When you walk, drive, or ride the bus in Baltimore do you see homeless youth? Can you tell whether the youth you stroll past is headed to a safe, stable home, or whether she doesn’t know where she’ll lay her head tonight or find her next meal?
In an effort to educate our community about youth homelessness, the YES Valedictorians and Peer Advocate, Nyasha Dixon, produced the short film below “Invisible Homelessness: Baltimore Youth Speak Out” with assistance from students from Tania Rosas-Moreno’s class at Loyola University, Ingrid Lofgren from Homeless Persons Representation Project, and Monisha Cherayil from the Public Justice Center.
Founded and run by formerly homeless youth and their allies in 2012, the Youth Empowered Society (YES) works to end youth homelessness in Baltimore by providing urgently-needed direct services to youth experiencing homelessness, developing the leadership and employment readiness of youth who have experienced homelessness, and engaging in system-level reform.

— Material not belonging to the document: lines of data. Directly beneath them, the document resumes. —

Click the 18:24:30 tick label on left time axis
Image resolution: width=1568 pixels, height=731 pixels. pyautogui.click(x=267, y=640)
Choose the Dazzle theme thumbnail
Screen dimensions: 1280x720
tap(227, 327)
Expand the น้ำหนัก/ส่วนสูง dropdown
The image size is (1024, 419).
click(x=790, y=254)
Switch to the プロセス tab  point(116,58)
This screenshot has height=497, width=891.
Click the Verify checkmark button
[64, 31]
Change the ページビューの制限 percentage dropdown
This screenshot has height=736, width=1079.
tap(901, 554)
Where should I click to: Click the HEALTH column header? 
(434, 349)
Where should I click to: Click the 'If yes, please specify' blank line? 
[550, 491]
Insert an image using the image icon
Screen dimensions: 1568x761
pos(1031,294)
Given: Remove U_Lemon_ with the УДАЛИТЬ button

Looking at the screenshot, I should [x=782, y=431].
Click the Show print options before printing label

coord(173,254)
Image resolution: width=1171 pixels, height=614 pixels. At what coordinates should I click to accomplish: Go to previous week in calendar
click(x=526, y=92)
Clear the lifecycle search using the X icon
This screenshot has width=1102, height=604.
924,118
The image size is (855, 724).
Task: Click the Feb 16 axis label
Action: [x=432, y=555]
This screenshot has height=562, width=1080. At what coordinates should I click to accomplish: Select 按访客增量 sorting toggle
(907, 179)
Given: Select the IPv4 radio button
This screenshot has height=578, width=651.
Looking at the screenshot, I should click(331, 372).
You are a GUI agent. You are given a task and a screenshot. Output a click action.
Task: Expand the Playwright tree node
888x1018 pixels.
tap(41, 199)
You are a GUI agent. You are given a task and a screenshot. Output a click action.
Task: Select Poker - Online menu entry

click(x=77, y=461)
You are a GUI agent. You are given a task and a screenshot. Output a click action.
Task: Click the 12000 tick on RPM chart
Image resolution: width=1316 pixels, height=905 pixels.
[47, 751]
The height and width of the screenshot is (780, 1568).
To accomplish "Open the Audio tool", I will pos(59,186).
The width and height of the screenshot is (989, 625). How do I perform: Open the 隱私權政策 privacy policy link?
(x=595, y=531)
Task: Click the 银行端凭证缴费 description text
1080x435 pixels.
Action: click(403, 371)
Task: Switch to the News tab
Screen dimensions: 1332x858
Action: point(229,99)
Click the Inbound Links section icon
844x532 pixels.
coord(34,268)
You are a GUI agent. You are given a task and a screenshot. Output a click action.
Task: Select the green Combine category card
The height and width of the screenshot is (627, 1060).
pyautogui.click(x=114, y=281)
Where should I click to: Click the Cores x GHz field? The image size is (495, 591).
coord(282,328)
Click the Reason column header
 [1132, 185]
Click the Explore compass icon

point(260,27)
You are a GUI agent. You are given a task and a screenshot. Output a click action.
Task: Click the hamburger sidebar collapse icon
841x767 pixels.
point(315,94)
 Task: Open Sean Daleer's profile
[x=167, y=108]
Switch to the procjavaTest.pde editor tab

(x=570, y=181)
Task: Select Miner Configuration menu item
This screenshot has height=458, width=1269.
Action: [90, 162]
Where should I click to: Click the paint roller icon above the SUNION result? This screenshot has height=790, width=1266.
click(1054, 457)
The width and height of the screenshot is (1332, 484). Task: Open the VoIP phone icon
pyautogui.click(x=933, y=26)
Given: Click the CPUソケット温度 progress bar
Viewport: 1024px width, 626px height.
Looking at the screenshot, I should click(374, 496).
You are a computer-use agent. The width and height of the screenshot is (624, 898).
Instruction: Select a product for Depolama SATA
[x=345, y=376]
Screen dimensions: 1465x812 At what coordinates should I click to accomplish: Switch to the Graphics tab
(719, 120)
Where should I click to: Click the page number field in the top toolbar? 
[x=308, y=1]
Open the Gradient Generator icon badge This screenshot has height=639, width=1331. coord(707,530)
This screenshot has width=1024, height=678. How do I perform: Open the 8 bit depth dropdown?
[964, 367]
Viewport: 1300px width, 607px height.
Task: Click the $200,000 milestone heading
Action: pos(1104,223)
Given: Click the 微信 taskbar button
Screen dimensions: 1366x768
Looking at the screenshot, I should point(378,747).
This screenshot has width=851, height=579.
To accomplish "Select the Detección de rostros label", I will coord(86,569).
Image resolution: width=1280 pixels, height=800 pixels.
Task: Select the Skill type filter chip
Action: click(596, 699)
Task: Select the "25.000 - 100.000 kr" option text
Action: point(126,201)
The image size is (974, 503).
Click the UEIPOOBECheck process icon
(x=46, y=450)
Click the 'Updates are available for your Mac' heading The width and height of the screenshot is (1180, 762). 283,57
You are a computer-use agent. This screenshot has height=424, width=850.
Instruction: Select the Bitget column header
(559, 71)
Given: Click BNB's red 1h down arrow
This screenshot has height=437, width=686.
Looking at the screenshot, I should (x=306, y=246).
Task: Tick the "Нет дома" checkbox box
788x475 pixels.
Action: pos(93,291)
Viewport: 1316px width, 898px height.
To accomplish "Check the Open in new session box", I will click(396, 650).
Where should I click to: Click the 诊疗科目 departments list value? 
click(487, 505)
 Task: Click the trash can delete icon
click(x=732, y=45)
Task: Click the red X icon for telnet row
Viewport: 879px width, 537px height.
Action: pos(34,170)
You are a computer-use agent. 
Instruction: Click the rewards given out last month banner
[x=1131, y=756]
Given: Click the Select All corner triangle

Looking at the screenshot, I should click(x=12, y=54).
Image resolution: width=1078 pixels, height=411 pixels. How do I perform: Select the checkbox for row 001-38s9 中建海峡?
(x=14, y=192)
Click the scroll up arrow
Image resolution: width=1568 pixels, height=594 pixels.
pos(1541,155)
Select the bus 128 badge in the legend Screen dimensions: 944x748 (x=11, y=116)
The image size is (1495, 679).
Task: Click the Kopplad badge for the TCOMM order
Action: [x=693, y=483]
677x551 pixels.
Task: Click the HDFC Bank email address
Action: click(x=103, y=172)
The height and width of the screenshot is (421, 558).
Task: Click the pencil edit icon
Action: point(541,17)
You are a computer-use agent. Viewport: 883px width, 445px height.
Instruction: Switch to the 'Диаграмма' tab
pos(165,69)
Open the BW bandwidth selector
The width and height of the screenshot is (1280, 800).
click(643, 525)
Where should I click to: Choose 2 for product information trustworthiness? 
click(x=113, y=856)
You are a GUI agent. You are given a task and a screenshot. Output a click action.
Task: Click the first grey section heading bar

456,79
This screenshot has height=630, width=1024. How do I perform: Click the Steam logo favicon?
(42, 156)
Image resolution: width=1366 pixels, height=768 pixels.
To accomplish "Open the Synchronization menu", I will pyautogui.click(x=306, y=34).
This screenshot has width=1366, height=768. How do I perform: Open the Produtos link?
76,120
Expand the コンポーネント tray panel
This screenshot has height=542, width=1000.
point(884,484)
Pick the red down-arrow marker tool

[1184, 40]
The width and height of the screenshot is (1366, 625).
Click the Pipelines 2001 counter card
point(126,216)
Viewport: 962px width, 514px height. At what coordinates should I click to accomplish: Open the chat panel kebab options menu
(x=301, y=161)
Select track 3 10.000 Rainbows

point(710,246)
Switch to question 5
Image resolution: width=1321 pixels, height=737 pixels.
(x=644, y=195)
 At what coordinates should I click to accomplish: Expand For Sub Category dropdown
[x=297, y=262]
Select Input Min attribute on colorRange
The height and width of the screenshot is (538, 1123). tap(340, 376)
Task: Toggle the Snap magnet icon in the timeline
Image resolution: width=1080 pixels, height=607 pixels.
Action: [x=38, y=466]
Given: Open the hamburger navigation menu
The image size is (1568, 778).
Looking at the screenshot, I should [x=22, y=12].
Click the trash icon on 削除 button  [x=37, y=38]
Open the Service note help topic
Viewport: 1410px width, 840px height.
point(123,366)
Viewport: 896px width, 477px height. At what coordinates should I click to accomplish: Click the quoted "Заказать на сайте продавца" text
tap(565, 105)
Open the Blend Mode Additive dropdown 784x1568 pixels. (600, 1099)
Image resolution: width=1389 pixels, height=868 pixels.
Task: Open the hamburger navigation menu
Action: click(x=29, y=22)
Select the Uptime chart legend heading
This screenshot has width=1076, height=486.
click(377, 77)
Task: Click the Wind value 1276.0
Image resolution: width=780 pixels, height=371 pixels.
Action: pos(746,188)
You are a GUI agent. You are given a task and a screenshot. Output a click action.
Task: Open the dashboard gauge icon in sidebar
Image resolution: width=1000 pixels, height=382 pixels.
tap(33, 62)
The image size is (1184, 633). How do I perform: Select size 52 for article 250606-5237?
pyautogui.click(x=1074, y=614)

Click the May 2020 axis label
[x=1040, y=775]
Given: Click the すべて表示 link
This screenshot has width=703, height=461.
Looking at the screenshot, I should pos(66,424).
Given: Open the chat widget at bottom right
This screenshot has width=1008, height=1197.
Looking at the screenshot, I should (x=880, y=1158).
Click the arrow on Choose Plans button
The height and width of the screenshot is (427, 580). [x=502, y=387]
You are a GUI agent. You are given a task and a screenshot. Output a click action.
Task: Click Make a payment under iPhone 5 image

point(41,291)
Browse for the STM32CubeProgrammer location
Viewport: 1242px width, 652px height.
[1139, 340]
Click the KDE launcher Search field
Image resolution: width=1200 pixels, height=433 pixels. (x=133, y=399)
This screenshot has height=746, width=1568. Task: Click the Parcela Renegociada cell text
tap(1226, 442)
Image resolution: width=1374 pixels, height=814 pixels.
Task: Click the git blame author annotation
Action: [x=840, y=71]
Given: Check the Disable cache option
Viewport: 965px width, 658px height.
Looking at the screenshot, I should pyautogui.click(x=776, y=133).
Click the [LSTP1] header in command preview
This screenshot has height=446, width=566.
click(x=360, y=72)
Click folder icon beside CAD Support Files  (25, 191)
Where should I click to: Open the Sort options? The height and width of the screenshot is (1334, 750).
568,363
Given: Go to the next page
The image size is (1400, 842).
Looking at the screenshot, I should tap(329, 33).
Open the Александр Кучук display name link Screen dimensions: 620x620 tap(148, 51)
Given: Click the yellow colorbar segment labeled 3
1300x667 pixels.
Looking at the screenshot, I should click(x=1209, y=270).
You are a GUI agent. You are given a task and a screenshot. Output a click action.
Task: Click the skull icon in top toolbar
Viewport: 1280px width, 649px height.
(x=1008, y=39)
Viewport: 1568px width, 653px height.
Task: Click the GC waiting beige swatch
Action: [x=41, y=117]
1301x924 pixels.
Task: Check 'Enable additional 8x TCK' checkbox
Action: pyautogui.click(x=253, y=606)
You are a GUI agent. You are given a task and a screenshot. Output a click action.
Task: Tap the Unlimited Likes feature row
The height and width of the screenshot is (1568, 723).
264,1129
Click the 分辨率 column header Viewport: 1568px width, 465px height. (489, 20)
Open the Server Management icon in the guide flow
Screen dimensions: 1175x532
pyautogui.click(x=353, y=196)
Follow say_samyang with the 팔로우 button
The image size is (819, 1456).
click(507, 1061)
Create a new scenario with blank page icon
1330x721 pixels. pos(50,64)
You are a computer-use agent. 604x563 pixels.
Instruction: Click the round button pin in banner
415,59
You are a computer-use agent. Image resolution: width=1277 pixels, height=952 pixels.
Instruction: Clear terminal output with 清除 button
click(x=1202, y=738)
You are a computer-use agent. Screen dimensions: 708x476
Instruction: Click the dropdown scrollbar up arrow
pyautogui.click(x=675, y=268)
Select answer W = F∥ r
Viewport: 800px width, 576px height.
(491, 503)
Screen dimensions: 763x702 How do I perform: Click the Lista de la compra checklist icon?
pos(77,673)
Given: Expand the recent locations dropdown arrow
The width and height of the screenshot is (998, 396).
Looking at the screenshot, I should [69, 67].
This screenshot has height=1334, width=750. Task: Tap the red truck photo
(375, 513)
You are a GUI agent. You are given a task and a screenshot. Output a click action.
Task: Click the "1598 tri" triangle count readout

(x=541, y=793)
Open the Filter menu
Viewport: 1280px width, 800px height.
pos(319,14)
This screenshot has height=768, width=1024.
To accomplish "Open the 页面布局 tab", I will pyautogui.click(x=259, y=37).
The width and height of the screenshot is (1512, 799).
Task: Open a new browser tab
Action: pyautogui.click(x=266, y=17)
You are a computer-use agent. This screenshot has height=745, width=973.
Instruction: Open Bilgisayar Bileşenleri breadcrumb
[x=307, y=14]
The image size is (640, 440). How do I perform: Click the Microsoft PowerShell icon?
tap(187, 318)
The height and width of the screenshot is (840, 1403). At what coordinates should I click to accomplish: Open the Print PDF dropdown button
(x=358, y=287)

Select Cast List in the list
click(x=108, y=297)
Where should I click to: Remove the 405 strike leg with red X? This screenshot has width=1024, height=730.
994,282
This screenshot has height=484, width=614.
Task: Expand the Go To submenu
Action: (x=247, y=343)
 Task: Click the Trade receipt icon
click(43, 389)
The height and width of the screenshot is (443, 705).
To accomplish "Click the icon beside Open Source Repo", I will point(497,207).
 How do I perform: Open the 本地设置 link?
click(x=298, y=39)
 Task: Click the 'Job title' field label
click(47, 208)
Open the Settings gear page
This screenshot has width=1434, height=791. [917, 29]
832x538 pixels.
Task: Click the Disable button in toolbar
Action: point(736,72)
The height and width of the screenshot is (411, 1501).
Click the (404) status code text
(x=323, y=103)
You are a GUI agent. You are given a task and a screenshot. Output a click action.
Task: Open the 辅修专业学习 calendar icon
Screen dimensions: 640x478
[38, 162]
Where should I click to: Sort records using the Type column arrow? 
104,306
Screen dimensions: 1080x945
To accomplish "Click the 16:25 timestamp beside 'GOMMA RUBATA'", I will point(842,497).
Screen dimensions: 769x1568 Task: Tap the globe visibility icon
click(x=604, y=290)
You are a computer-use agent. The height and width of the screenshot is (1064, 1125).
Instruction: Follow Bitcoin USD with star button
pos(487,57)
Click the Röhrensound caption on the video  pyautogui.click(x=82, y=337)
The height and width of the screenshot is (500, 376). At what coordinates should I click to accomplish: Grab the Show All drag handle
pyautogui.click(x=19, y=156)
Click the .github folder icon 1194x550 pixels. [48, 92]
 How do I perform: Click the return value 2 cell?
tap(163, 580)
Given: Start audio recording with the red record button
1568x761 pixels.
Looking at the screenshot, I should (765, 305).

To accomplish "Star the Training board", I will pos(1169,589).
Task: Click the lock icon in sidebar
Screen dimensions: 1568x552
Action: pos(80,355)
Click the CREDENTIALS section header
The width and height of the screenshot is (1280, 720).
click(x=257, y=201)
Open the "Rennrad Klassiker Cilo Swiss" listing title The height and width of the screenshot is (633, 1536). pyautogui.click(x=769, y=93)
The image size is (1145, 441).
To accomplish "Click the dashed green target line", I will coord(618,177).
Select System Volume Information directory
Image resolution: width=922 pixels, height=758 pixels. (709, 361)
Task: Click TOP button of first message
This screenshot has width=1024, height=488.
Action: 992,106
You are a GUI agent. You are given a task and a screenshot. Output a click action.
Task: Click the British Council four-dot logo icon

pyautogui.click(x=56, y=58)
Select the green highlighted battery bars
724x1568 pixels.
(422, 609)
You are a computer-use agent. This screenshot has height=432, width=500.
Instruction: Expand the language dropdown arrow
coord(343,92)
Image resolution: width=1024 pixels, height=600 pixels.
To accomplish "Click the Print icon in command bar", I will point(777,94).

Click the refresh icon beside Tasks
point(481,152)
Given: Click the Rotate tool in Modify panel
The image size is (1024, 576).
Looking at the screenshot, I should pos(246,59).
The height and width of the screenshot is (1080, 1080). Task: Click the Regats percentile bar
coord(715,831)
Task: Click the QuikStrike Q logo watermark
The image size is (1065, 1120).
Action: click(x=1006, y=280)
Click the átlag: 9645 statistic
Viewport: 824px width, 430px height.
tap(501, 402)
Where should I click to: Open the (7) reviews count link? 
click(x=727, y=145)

YES carries out this work by operating Baltimore (and Maryland)’s only homeless youth drop-in center, where youth who are homeless and on their own can walk in and know they will find a safe place to meet their basic needs for food, clothing, hygiene products, laundry, storage, computer and phone usage; and receive mail, clean up, rest, and participate in fun and skill-building activities. The YES Drop-In Center serves the more than 640 youth who are homeless at any given point in time in Baltimore City.
YES offers something that few others can—the friendship and supportive relationships that youth clients establish with peer and allied staff, and health and legal practitioners who help them connect to vital resources. Through these relationships, we are, one-by-one, empowering young people to help us end youth homelessness in Baltimore.